## Selected excerpt:

====================

Travis Turner (born May 9, 1987), also known as "Little T" or "T", is a Canadian actor and rapper.

Early life
Turner was born in the small town of Oliver, British Columbia, and finished high school in Alberta. He began his career at the age of six. He is currently a business owner and entrepreneur, alongside an entertainer, based in Vancouver, British Columbia.

Career
Turner's first role was a recurring role in the science-fiction drama Caprica. Later he got a role in the film Confined, alongside Battlestar Galactica star Michael Hogan. In 2005, Turner was awarded the "Outstanding Male Performance in a Supporting Role" award at the Alberta One Act Festival.

Since moving to Vancouver, however, Turner has also appeared in short films, including Scars, Henchin and Snow Tramp, which were shown at multiple festivals, including the Tao New Mexico Mountain, New Zealand Mountain, Vancouver International MidForms, New Media Festival 2009, Made in Vancouver and the Hollywood North Showcase.

His first feature was in Easter Bunny Blood Bath, and he filmed a Mattel games commercial soon after. Turner also had a role in Teletoon's Tower Prep. He also had roles in the series Fairly Legal and Supernatural. His biggest role to date was when he starred in Marley & Me: The Puppy Years, the followup to the 2008 feature film Marley & Me.

He had a role in the TV movie A Princess for Christmas. He also landed a starring role in A Fairly Odd Christmas Nickelodeon's sequel to A Fairly Odd Movie: Grow Up, Timmy Turner!, alongside Drake Bell and Daniella Monet. Turner played the character Aster Vanderberg in the Netflix and YTV series Some Assembly Required. He also voices Lui Shirosagi in the anime Beyblade Burst.

====================

## Stored data:
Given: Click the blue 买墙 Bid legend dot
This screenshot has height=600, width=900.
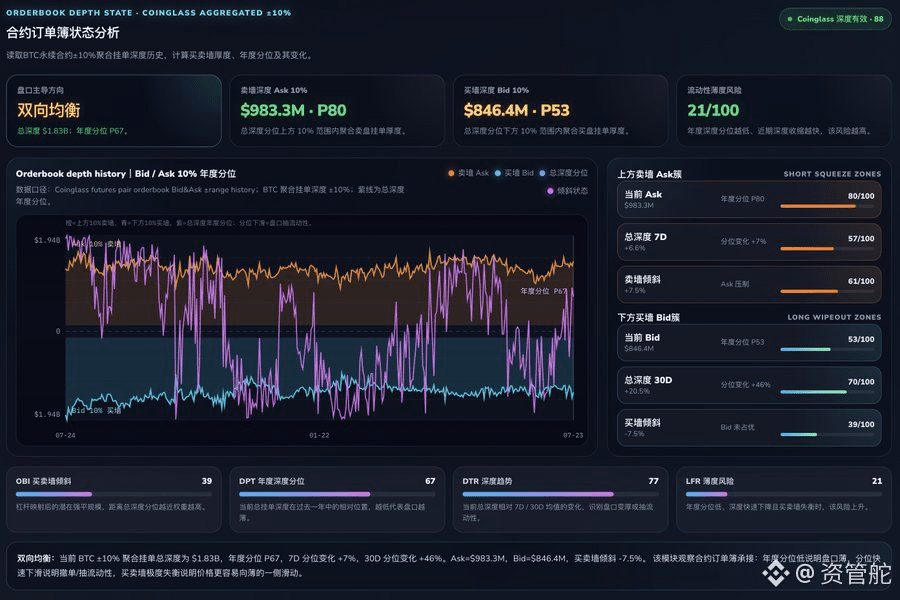Looking at the screenshot, I should point(498,173).
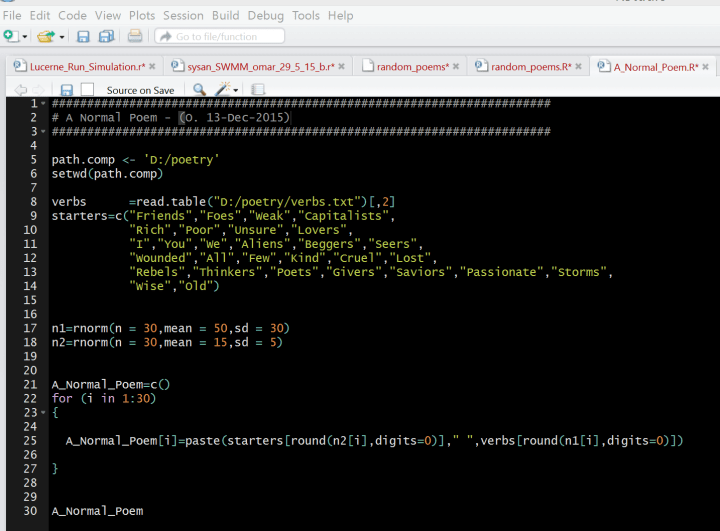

====================

## What the task asks:
Write the next part of the biography of Travis Turner, picking up right after its final sentence. The data here was taken from a separate source.

## Response to the exercise:
In 2016, he voiced Tender Taps in the My Little Pony: Friendship is Magic season six episode "On Your Marks".

He is the voice of Trip Hamston in the Littlest Pet Shop series, Littlest Pet Shop: A World of Our Own, which premiered in April 2018. He also provides the voice of the Robot Master Ice Man in Mega Man: Fully Charged.

In recent years he played Rocky on Disney’s Pup Academy He voiced the English Dub in Tobot the South Korean Anime as the character Swag and guest starred on Polly Pocket as Agustus Von Uberich. 

His latest live action Aliens Stole My Body Turner plays the infamous Lackey. This is the sequel to Aliens Ate My Homework Based the on the children’s book series.

His most recent cameo in Some Of Our Stallions was produced by Mike Judge and directed by Carson Mell.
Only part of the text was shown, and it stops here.